----- ENTRIES SUPPLIED -----
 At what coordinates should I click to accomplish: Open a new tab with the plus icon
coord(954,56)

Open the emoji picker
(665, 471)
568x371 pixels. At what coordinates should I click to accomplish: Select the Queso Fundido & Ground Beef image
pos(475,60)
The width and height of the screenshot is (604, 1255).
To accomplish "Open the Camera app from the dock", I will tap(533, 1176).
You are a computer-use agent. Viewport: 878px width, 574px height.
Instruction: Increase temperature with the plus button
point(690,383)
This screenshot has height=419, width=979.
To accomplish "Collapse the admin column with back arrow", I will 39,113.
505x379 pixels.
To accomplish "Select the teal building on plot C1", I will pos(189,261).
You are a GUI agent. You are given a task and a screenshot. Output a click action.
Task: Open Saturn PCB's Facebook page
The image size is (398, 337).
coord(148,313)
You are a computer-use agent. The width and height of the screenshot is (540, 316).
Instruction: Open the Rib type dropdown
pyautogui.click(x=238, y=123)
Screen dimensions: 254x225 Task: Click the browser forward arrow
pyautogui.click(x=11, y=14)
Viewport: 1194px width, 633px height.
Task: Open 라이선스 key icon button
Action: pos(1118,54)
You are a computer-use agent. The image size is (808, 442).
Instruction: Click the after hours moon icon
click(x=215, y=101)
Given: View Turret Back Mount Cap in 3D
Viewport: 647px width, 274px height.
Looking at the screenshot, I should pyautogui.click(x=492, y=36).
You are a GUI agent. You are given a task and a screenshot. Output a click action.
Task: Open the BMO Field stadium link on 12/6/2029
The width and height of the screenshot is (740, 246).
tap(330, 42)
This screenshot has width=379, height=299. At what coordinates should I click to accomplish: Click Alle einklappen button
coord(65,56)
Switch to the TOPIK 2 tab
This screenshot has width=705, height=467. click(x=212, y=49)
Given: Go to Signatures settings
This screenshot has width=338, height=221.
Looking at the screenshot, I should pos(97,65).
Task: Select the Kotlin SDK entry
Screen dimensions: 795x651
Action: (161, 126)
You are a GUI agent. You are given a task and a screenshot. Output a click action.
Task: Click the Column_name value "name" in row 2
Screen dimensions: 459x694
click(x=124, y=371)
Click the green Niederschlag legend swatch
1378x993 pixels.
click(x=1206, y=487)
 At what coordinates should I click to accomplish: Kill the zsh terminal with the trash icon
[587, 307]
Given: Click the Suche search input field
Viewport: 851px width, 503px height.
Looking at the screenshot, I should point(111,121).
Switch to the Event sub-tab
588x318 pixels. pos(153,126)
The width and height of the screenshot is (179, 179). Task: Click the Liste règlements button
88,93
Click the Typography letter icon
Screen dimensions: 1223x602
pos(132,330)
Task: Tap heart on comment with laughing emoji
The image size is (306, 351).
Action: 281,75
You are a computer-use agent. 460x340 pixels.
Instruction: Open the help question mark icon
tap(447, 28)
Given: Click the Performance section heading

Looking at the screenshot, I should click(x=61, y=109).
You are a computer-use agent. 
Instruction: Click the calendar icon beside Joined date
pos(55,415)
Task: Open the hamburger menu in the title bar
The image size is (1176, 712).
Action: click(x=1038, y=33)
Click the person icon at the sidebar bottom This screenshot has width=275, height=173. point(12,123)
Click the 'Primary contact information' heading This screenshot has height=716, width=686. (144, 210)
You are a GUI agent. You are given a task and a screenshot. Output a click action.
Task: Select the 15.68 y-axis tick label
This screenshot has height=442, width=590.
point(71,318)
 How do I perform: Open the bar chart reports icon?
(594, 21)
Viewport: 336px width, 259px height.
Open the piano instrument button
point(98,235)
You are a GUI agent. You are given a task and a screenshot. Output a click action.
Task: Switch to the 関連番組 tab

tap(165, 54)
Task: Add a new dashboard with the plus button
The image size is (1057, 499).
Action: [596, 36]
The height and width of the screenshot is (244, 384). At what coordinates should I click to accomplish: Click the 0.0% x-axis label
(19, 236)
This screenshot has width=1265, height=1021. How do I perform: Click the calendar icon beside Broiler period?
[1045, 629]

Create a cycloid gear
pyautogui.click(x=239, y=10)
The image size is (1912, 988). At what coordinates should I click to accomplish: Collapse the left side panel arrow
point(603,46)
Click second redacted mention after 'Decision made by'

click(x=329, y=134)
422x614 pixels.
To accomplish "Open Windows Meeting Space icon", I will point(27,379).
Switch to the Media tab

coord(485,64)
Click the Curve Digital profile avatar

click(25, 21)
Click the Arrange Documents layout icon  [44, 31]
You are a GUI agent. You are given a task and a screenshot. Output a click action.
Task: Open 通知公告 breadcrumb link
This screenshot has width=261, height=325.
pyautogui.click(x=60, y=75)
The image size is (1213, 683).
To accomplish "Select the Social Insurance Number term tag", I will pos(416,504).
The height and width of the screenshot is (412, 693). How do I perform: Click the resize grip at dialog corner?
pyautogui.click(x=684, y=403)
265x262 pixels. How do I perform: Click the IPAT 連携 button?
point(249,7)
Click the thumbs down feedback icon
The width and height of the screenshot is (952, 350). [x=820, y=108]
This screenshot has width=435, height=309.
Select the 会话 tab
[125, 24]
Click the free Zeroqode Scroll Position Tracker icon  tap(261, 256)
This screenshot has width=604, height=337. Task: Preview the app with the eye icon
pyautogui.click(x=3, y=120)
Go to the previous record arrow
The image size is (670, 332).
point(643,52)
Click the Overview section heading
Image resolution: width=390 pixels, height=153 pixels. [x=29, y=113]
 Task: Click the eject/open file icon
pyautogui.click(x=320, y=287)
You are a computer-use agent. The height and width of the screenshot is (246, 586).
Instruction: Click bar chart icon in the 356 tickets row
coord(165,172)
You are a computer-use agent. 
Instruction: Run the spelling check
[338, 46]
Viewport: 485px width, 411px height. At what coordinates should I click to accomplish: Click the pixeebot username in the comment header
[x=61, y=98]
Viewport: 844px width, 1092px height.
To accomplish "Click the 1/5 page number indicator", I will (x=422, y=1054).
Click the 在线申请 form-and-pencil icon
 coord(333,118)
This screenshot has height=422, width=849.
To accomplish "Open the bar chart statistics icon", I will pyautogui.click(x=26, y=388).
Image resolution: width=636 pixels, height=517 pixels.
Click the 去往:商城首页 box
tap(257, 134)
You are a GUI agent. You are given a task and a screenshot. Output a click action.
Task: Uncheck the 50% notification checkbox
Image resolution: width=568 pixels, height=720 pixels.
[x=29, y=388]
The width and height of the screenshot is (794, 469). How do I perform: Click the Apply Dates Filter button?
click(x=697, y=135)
-----
_ABOUT THIS TASK_
Scan the material above for lines holding the string "link" and copy those lines.

_WRITTEN ANSWER_
Task: Open the BMO Field stadium link on 12/6/2029
Task: Open 通知公告 breadcrumb link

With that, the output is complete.